На мое письмо водрузили гриф «сов. секретно» и Победоносцев доложил о нем министру. Тому понравилось – «сами с усами». И он написал письмо главкому: такой вот есть в ВВС капитан Моисеев, и который... и т.д. и т. п. – куча дифирамбов. Одним словом, демобилизуйте Моисеева и отдайте его нам. А там где он сейчас, с его работой справится любой инженер полка. Но по-видимому он уж очень хорошо меня расписал, потому что Вершинину стало жалко кому то отдавать этого самого Моисеева, как нечто ему, главкому, принадлежащее. И на этом министерском письме он и начертал – не отпустить, а использовать!

Всё это мне рассказал милейший Юрий Александрович, причем дважды. Первый раз после моей кандидатской защиты, а второй, когда после моей демобилизации пригласил работать на свей кафедре в МВТУ.

А пока, не ведая, что как и зачем, я оказался в штабе ВВС в отделе, где работа оказалась, действительно «не бей лежачего». Главной моей обязанностью, как младшего по званию, было доставать билеты на футбол. Кроме того, приходилось иногда просматривать трофейные материалы по ракетной технике и писать какие-то справки, которые, как я вскоре понял, никто не читал и они оставались в сейфе у моего начальника. Одно было трудным – режим работы. Он и вправду был очень странным. Приходили мы на службу под вечер. Зато сидели на работе – если не было футбола, едва ли не до утра, до тех пор пока был в своем кабинете сам главком. А Вершинин ждал пока уйдет спать сам Сталин. Вот так и ждали друг друга – а вдруг спросят!

Я загрустил – Москва себя не оправдывала, хоть обратно в часть собирайся. В дивизии, а особенно в полку, я чувствовал себя куда комфортней: было дело. Даже в периоды безделия надо было смотреть, чтобы пулеметы не ржавели и люди не пьянствовали! А тут...высиживать часы и звания, к которым особого почтения я никогда не питал. И я стал серьёзно размышлять куда бы податься. Искал всякие способы демобилизации – уйти в гражданку, как тогда говорили. Но у меня был академическмй диплом и я считался кадровым. А таких в гражданку в те годы не очень отпускали.

В то время, в моей Академии, на моем факультете N 2 – авиционного вооружения, начали создавать новую кафедру – реактивного вооружения самолетов. Ее начальником назначили Е.Я.Григорьева, моего бывшего преподавателя, с которым у меня сложились самые добрые отношения. Мы с ним часто виделись в нерабочей, а дружеской обстановке и я попросился к нему на кафедру. Научных званий у меня тогда не было, зато был опыт эксплуатации в боевых условиях тогдашних РС-ов на штурмовиках и бомбардировщиках. Тогда это было важно. Начальник факультета генерал Соловьев – в простречьи «Соловей», – мою кандидатуру одобрил.

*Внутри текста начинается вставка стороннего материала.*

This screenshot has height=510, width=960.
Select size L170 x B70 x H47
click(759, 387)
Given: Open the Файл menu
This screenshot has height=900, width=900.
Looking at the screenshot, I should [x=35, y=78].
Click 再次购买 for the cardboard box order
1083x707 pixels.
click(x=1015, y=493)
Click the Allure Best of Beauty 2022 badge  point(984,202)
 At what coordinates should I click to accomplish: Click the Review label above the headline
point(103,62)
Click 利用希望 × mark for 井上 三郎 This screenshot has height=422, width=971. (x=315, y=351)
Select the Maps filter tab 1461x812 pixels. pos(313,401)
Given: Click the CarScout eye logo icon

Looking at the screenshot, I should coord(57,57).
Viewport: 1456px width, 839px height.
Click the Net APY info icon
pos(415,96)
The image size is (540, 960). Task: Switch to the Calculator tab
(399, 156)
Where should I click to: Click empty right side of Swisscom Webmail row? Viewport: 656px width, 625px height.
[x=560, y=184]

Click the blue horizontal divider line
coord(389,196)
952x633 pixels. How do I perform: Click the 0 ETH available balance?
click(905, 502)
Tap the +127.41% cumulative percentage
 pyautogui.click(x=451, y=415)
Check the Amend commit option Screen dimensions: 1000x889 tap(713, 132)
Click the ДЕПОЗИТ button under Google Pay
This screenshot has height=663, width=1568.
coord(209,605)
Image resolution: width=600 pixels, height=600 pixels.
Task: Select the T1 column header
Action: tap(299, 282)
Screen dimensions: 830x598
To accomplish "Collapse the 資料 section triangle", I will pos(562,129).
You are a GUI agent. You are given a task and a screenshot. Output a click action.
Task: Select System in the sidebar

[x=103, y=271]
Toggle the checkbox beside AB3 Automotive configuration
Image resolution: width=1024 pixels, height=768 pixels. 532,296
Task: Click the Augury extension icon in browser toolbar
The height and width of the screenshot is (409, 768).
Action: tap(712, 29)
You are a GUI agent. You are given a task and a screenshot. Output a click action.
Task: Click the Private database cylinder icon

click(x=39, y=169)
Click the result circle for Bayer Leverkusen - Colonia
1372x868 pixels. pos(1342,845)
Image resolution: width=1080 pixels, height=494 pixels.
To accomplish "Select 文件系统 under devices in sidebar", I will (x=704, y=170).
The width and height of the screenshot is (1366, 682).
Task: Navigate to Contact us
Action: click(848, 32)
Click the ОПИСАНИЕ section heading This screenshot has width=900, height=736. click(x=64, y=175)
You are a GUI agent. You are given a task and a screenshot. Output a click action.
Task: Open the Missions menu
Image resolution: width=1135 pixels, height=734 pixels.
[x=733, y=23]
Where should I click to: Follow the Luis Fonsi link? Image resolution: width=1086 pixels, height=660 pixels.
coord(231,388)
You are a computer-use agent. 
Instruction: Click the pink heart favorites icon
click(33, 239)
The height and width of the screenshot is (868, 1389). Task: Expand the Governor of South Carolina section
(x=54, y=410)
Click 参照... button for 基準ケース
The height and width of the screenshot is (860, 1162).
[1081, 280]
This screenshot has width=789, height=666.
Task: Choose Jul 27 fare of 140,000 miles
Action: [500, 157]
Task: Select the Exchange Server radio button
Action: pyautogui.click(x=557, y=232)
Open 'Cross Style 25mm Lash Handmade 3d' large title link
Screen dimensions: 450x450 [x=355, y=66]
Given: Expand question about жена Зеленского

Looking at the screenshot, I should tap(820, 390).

Соответствующие письма, необходимые звонки и через пару недель выходит приказ, за подписью того же Вершинина о моем назначении младшим преподавателем – сиречь ассистентом, кафедры номер такой-то в ВВИА им профессора Жуковского. На кафедре кроме Григорьева и меня был еще только один человек сташий лейтенант П.А.Агаджанов, будущий генерал-лейтенант и член корреспондент Академии Наук СССР. Тогда он исполнял обязанности инженера кафедры, т.е. лаборанта.

Мои сослуживцы по отделу ахали и соболезновали – этот капитан, который так успешно доставал билеты на все интересные матчи переведен на новое место службы с понижением, по меньшей мере, на две ступени. Значит никакой руки у него на самом деле и не было. А мы то думали!

Но это как раз и был тот поворот моей жизненной тропинки, который я так ждал. Теперь я это понимаю. И благославляю судьбу. А также Соловья, которому предстоит еще один раз меня по-настоящему выручить.